On cyber risk, the global compliance lead said that identity, access management, model management and cryptography were a few of the emerging risks that impact global financial institutions. “Mapping exactly what data is being captured and how it is traversing banking systems – all the way to the point of provisioning for a critical regulatory report or high-risk model – is increasingly essential,” he added.
Concentration risk and scenario planning
Another risk than can amplify multidomain disruption threats is concentration risk, which arises when an organisation depends on a limited number of vendors, making its operations vulnerable to disruptions if one provider experiences a failure, breach, outage or other significant issues.
Banks can mitigate concentration risk through internal control frameworks and strategies such as multi-cloud or hybrid-cloud approaches to ensure resilience and reduce dependence on any single provider.
“We would usually think through a multi-cloud or hybrid-cloud strategy, which must take into consideration that what may work for consumer banking technology may not work for institutional banking technology,” the global compliance lead said.
Concentration risk highlights the need for scenario planning, where firms map out concentration, emerging and residual risks. While scenario analysis is complex, it revolves around estimating probability and severity, the panel said. However, the fundamental point is to have an active list of scenarios that are meaningful and based on risks and risk inventory.

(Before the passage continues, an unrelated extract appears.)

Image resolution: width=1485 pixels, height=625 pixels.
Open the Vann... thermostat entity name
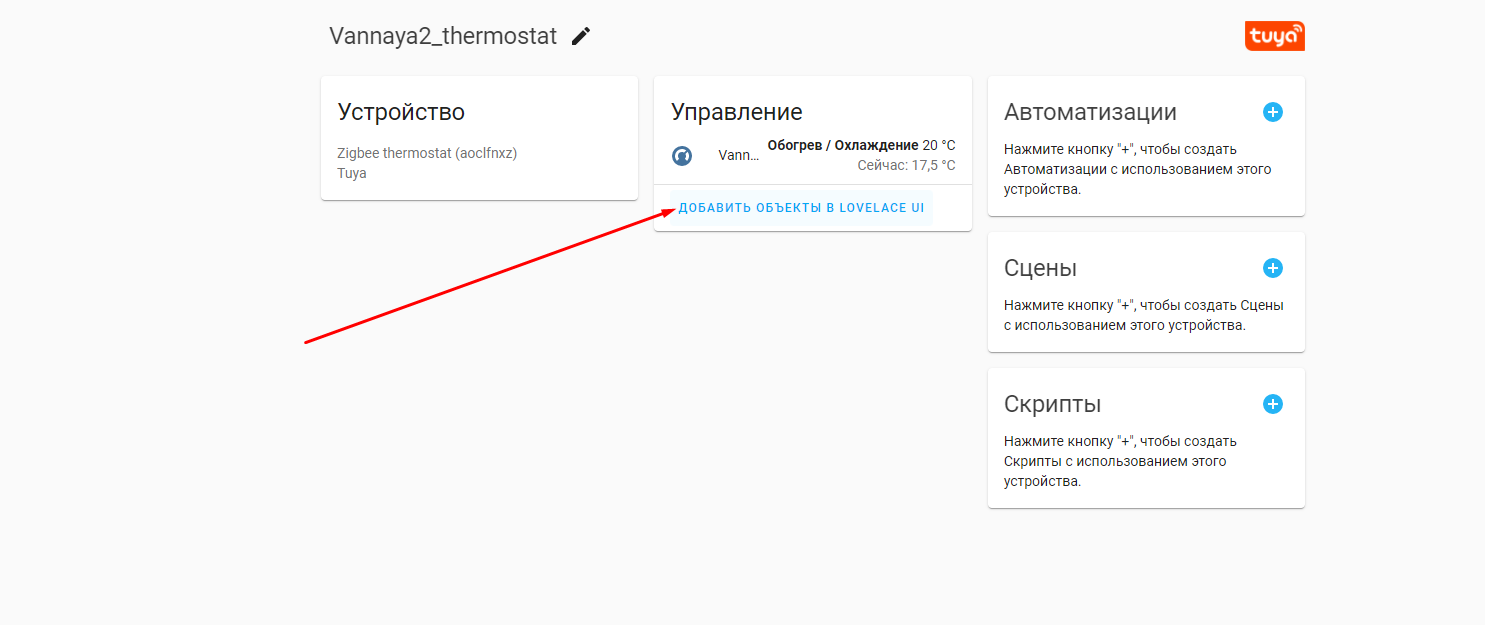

Financial and technological innovation is a necessity and not an option. While cloud migration is becoming more essential than ever to maintain, sustain and grow business and to maintain robust data sources and application workloads, firms must be mindful about how they onboard a new cloud vendor and the type of workloads that are migrated to the cloud. Risk and resilience management must also be closely monitored when a specific cloud provider goes down.
In summary
There is no doubt that heavy reliance on a single technology is a multidomain disruption risk, which, in turn, introduces op risks, including potential impacts on business continuity and losses. These vulnerabilities can undermine resilience, exposing organisations to new threats. It is crucial to connect the dots between these risks, and prepare for and mitigate potential disruptions to avoid significant impacts in the future.
While cloud adoption is inevitable and beneficial, scenario planning and strengthening regulatory frameworks in mitigating risks that may arise from cloud migration are critical.
The panellists were speaking in a personal capacity. The views expressed by the panel do not necessarily reflect or represent the views of their respective institutions.